RandyKreuziger · ‎10-27-2015

Our Network Group wants to turn "data deduplication" on the file system containing our File and Personal Geodatabases. It's currently enabled on the non-GIS file system and has saved several hundred GB in disk space and no corruption. Does anyone have experience to know if this slows the system down or if it can create anytime corruption?

MattWilkie1 · ‎12-28-2023

How did this work out Randy?

Our file reporting tool is finding terabytes of duplicate files within file-gdb directories but I'm not sure I believe it. Or better said as: I trust that the contents of these reported dupes are currently identical, but I'm concerned that replacing the duplicates with hardlinks to a single source will mean that when ArcGIS changes one of them, that will cascade through all the others, and that would almost certainly be wrong.

JoshuaBixby · ‎12-28-2023

Data de-duplication doesn't work like that, or else no one would use it with active storage volumes. Data is only de-duped when it is truly duplicative. If a file is changed and no longer has duplicative contents/data, then it is no longer de-duped. Data de-duplication is more advanced than just hardlinking files. If someone is only hardlinking files and saying they are doing data de-dupe, it is time to get a new IT person.

MattWilkie1 · ‎12-28-2023

Thanks for that clarification Joshua, and drawing out that Randy and my scenarios are different. I was using the language of the reporting tool, Tree Size Pro, which uses 'deduplicating' when it's talking about hard linking (ref). So we are asking very different questions. Mine is: is hardlinking file-gdb files a la Tree Size Pro deduplication dangerous?

JoshuaBixby · ‎12-28-2023

The root of a file geodatabase is a directory, and hardlinks aren't allowed on directories. Hardlinking individual files between separate file geodatabases will definitely cause corruption of one or more of the geodatabases, it would be a matter of when and not if.

If you have lots of duplicative geospatial data, it is better to change your workflows and practices to reduce the duplication than relying on filesystem-level functionality that is completely unaware of the filesystem structure of geospatial data.
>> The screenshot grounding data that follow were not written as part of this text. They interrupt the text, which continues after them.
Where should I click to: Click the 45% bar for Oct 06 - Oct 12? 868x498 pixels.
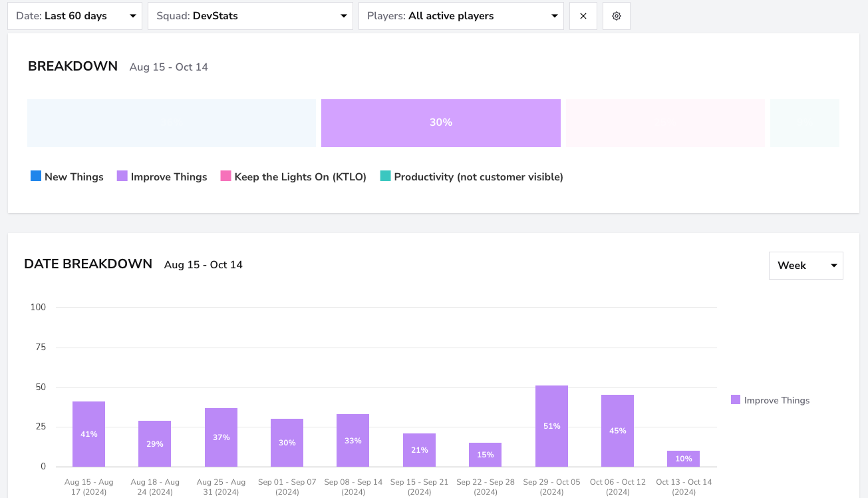617,431
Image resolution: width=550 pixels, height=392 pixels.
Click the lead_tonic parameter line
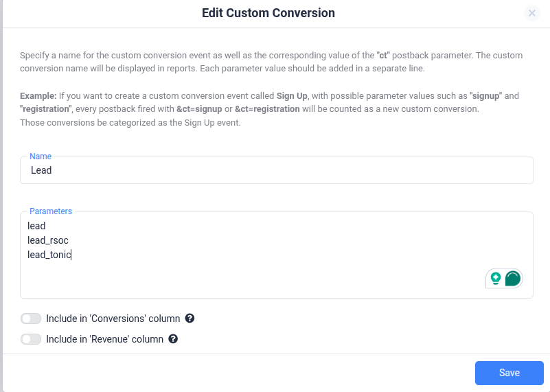pyautogui.click(x=49, y=255)
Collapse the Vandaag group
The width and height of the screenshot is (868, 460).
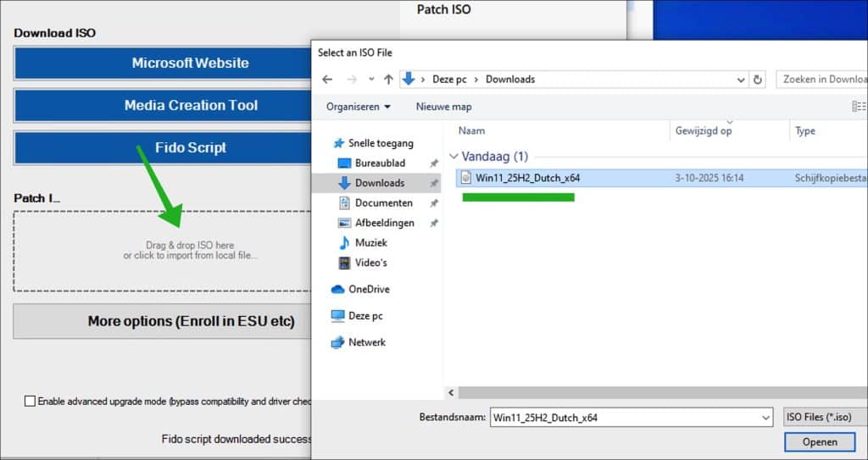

Storage isn't free, and it can definitely add up in cost if mindlessly wasted, but in general the price of strorage pales in comparison to the cost of collecting or deriving data.

MattWilkie1 · ‎12-28-2023

Hardlinking individual files between separate file geodatabases will definitely cause corruption of one or more of the geodatabases, it would be a matter of when and not if.

Thank you for confirming. I thought this might be the case but wasn't sure.

You're right that changing workflow is the <strike>better</strike> only real solution. I first started raising the alarm over "this is a workflow problem" 10 years ago when we were bumping against 2 TB. Twice since then the chosen mitigation has been "buy bigger servers" so now we're at 22 TB on a 24 TB volume, having the same conversation again. Whee.